Mr. Chairman voices expert opinion on request for a “Flag of Convenience” DoT Application

Share this article: FacebooktwitterlinkedinFacebooktwitterlinkedin

ARTICLE: He’s Back – Former Chairman Oberstar Weighs in Against NAI’s “Flag of Convenience” Scheme

This seventeen term Member of the US House of Representatives was known as an, if not “the”, Aviation Oracle of Congress. The elected representative of Minnesota’s 8th Congressional District acquired, partially through education, sophisticated knowledge and strong opinions about aviation, particularly in the international context. The man, who will always be known as Mr. Chairman, led the House Transportation and Infrastructure Committee through many instructive hearings as well as authored/managed many significant aviation bills into enactment.

In a major upset in the 2010 election, Mr. Oberstar left the Congress and has led a surprisingly quiet life for someone who appeared to enjoy advocacy. That period of relative silence abruptly stopped.

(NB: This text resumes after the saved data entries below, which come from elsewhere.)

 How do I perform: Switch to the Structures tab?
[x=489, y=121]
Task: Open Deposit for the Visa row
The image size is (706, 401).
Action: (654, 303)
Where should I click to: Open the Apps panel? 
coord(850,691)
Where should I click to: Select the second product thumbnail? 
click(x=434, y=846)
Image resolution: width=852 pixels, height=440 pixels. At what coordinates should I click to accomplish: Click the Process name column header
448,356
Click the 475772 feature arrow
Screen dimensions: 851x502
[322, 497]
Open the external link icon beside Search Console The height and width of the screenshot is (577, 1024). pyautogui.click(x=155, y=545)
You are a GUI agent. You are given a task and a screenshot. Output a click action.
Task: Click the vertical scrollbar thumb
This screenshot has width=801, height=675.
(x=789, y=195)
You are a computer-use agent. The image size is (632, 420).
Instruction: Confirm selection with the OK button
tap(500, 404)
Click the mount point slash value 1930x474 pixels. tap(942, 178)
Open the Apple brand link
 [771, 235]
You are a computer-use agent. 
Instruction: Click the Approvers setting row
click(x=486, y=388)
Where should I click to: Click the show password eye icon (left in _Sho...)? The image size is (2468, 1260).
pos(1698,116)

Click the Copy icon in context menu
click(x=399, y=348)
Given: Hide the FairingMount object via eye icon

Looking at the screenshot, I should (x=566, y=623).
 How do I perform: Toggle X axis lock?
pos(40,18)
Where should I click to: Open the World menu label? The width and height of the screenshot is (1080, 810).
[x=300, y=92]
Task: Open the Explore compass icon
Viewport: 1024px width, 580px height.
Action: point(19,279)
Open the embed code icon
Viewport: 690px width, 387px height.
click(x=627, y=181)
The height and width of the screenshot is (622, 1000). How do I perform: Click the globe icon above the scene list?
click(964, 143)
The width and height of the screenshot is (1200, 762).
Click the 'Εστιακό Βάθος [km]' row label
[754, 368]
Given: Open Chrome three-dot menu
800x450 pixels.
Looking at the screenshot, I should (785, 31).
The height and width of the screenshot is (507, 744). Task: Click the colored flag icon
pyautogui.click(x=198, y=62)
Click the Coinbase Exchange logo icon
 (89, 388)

Mr. Chairman took a strong position on a “Flag of Convenience” request by Norwegian International Airlines’ application for authority to serve the US. In a docketed letter to Secretary Foxx, he urged that the application be denied.

In the course of his exhaustive epistle, the Chairman supported his position with an exhaustive recitation of the Open Skies Agreements which would appear to permit the grant of NAI’s request. He cited specific language of those documents which justify denial of NAI’s application:

“This concern led negotiators to include in the agreement Article 17 bis (“Social Dimension”), which states that ‘the opportunities created by the Agreement are not intended to undermine labour standards or the labour-related rights and principles contained in the Parties’ respective laws.’ It further states that ‘the principles in paragraph 1 shall guide the Parties as they implement the Agreement.’ The fact that there was no equivalent to Article 17 bis in any of the previous Open Skies agreements with EU member states is a direct acknowledgement of the challenges posed by the regulatory and legal arrangement within the EU.”

The Chairman knows about what he writes.

Glad to have his eloquent, expert voice join some others who have expressed the same opposition and have added doubts about the assertion that the Irish Aviation Authority can surveil NAI’s geographically distributed operations.

Hope that the Chairman will share other thoughts with us.